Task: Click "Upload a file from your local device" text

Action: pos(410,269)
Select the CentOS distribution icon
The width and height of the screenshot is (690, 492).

★ ★ ★

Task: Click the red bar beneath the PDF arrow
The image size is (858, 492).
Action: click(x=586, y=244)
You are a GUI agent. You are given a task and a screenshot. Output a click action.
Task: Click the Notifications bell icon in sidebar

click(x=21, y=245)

★ ★ ★

The lines to extract from the data above begin with the line containing "a file from" and end with the line containing "The width and". Extract them exactly, including both.

Task: Click "Upload a file from your local device" text

Action: pos(410,269)
Select the CentOS distribution icon
The width and height of the screenshot is (690, 492).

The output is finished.